The required result is every line of the records that includes "link".

## [Data for analysis]

[Start of Attachment]

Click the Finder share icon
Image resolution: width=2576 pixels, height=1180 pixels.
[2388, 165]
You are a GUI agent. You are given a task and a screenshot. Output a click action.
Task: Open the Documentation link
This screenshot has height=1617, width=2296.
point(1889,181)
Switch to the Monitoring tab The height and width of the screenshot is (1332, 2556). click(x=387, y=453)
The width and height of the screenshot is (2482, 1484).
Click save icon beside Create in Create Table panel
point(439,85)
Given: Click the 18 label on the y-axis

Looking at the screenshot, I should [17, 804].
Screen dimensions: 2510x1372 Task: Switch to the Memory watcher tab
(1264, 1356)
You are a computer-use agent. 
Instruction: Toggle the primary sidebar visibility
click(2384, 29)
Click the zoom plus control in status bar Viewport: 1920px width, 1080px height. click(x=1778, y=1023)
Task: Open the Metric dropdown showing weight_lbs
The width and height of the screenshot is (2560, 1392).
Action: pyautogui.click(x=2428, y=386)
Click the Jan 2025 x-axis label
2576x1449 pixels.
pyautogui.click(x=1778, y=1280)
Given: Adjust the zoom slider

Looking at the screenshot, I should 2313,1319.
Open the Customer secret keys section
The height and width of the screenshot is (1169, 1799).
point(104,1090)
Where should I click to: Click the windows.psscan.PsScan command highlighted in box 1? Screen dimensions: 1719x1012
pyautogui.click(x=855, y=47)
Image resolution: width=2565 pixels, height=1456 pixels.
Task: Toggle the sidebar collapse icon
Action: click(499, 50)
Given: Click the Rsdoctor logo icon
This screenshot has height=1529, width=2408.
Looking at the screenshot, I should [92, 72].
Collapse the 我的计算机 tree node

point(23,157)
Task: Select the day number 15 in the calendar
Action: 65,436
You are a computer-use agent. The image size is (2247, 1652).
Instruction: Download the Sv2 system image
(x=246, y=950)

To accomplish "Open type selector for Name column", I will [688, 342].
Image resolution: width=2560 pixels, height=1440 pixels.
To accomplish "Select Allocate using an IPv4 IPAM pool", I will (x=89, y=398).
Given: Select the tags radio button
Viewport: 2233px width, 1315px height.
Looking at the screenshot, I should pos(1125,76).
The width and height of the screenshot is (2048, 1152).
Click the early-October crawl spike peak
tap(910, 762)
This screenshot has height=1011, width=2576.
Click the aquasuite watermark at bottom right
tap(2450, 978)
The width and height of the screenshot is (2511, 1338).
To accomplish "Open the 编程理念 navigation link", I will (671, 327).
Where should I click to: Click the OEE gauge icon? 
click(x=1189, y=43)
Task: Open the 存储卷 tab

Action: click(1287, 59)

[End of Attachment]

## [Problem solution]
Task: Open the Documentation link
To accomplish "Open the 编程理念 navigation link", I will (671, 327).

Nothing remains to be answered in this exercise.